Ensino Socioemocional
A conexão entre o ensino social e a prevenção da violência

 

Os programas do ensino social são destinados a desenvolver o potencial positivo dos alunos e a prevenir ou reduzir comportamentos violentos.  

 

As intervenções mais eficazes geralmente usam uma abordagem que consiste em uma combinação de: regras claras na  escola, formação de professores para implementação da metodologia, produção de material educativo específico,, e aconselhamento individual.

 

As escolas que utilizam o ensino social desenvolvem nos estudantes habilidades sociais e emocionais nas áreas de autoconsciência, autogestão,, consciência social, habilidades de relacionamentos e tomada de decisão responsável. Essas habilidades são as competências fundamentais que alguns jovens precisam para lidar com a violência desse dentro de si, enquanto outros jovens precisam lidar com a violência sofrida. 

 

 

As perturbações escolares são de natureza essencialmente comportamental, relacionadas principalmente a falta de valores dos próprios alunos.

 

Estudantes são submetidos a sofrimentos comuns. Existe uma crescente decadência de valores entre os jovens, onde  ameaças e agressões de alunos contra professores, brigas entre alunos, violência sexual entre alunos e alunas, consumo de drogas, roubos, vandalismo e uso de armas invadiram o espaço da escola. A influência desses fatores nos indíces de rendimento escolar é brutal. 

 

Com seus programas voltados para as escolas públicas, o IASEA visa não apenas estudar esses fatos, mas atuar sobre eles, levando para as escolas ferramentas metodológicas elaboradas para motivar positivamente os alunos e prevenir comportamentos violentos.

PREVENÇÃO DA VIOLÊNCIA NAS ESCOLAS
 
Habilidades de autoconhecimento e autogestão

 

Reconhecer e gerir emoções a fim de responder ao conflito de maneira calma e assertiva. A fim de lidar com os conflitos de forma eficaz, as crianças precisam ser capazes de reconhecer quando estão ficando com raiva, e aprender a acalmar-se antes de reagir por impulso. As crianças e jovens que são freqüentemente violentos tendem a ter problemas de controle de raiva, comportamento explosivo,  e atacam de forma agressiva. Crianças mais bravas são as mais propensas a cometer bullying.
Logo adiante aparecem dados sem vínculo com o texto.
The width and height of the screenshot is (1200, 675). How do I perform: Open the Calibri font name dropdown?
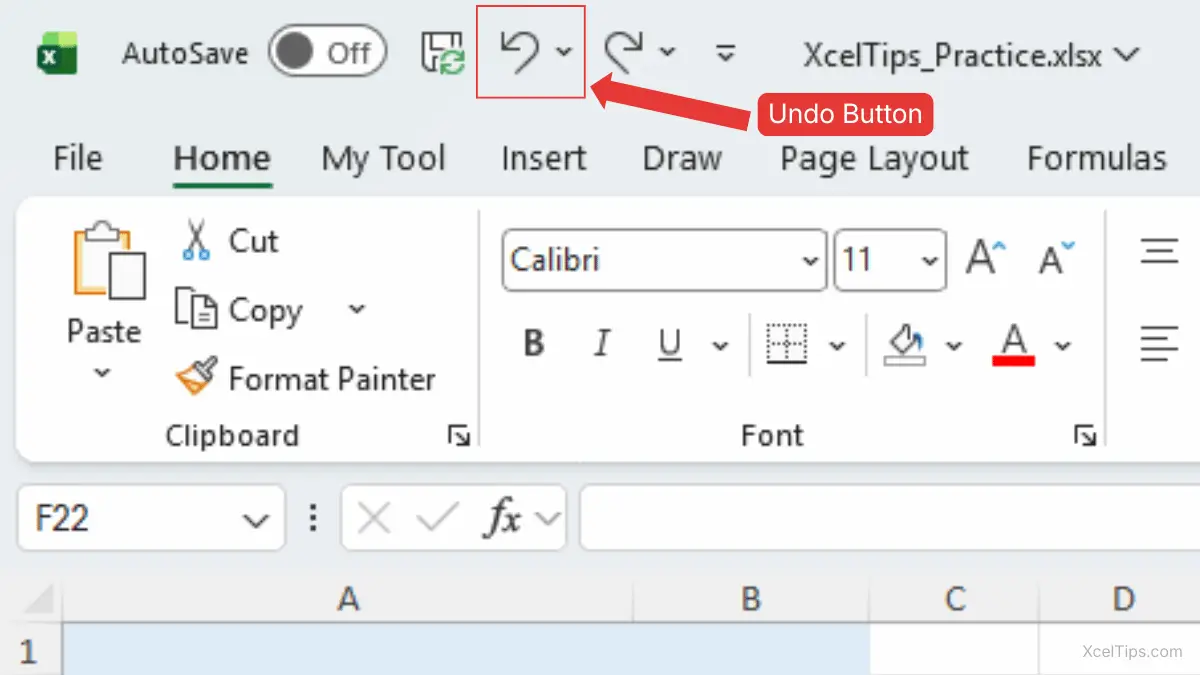[808, 261]
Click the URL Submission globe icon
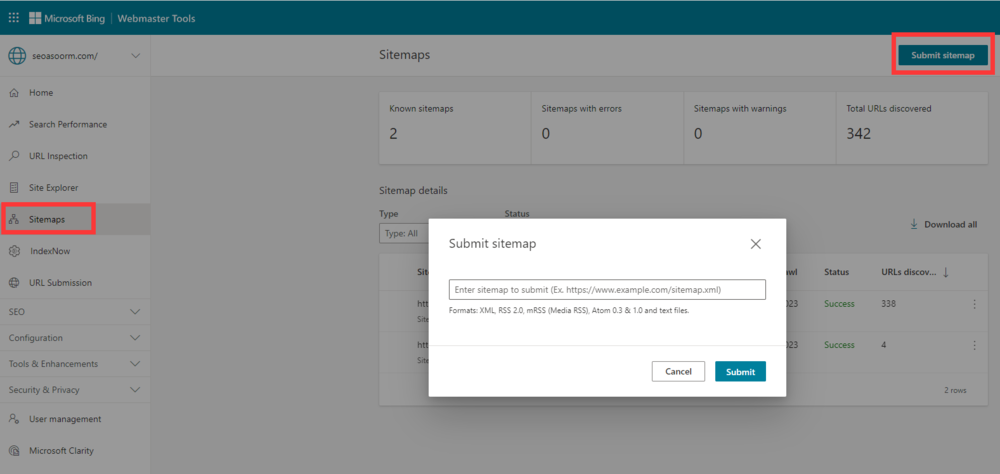1000x474 pixels. pyautogui.click(x=14, y=283)
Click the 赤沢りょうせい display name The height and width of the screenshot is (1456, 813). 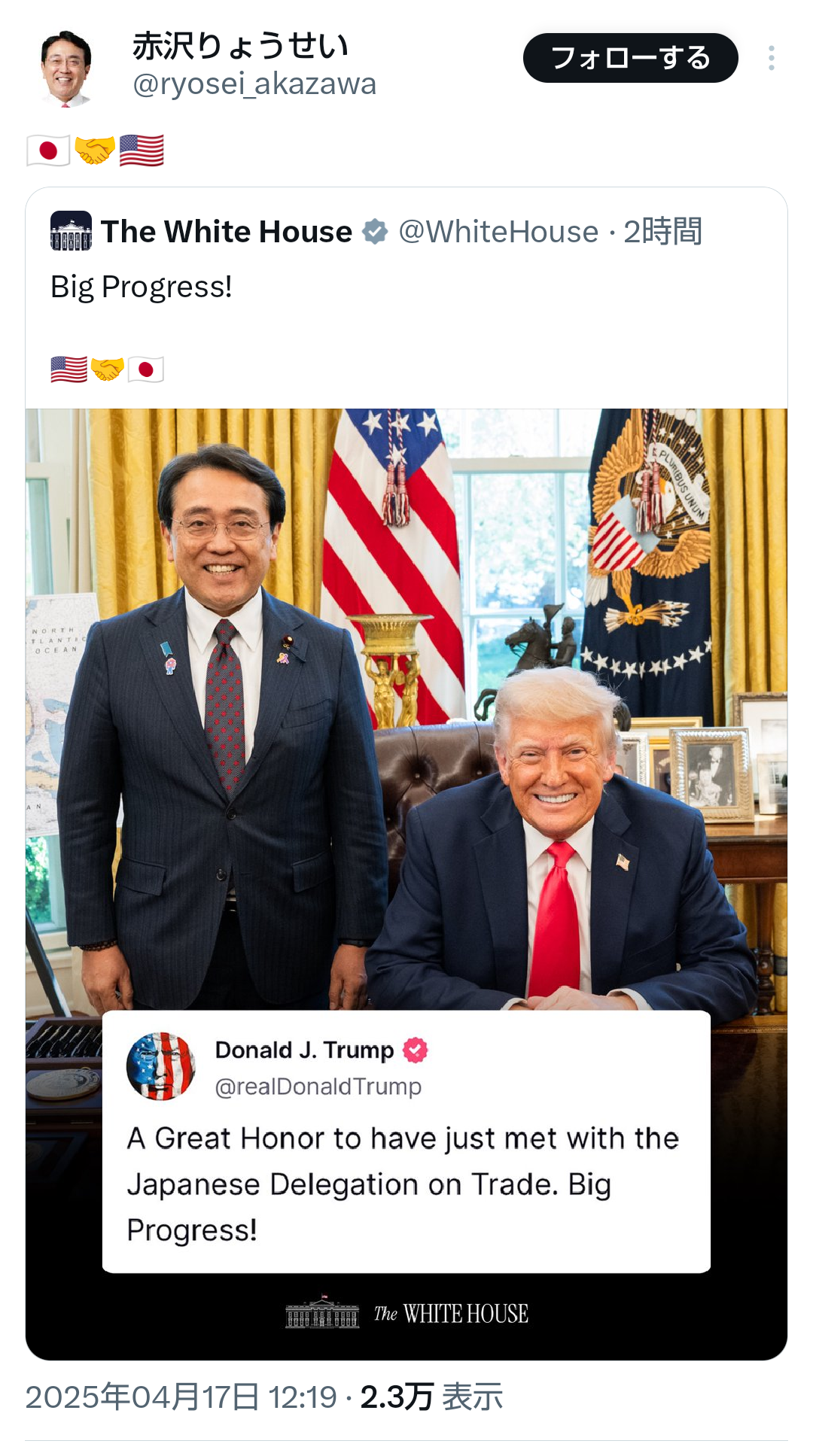[240, 46]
Jovens relatam que a necessidade de aliviar o stress e se sentirem superiores são algumas das principais razões de atos violentos.

 

E estudantes que expressam níveis mais elevados de tristeza, insegurança e instabilidade emocional são os mais propensos a sofrer bullying.

Consciência Social 
 

Ser tolerante, compreender e respeitar diferenças, e interagir de forma empática. Pesquisas sugerem que as crianças muitas vezes não têm empatia pelas vítimas de bullying e atos violentos, e não entendem a importância de uma intervenção. "Vítimas não são interessantes", é como muitos pensam. Por outro lado, jovens que assistiram a cenas de violência e interviram em favor da vítima, relataram que os fatores de motivação para a intervenção foram sentimentos de empatia com o jovem sendo agredido, e uma preocupação geral com o bem-estar do outro.

Habilidades de Relacionamento 

 

Iniciar e manter amizades e outros relacionamentos. Crianças e jovens que são vítimas de violência tendem a  ter menos amigos, e normalmente esses amigos também são vítimas de violência, escolar e doméstica. A maioria desses jovens são socialmente excluídos, e tem falta de confiança e de habilidades para efetivamente interagir positivamente com outros jovens. Pesquisas sugerem que jovens vítimas de violência não costumam procurar ajuda de um adulto quando são incapazes de resolver o problema por conta própria. As vítimas são particularmente propensas a se culpar por sua vitimização, e sofrem em silêncio.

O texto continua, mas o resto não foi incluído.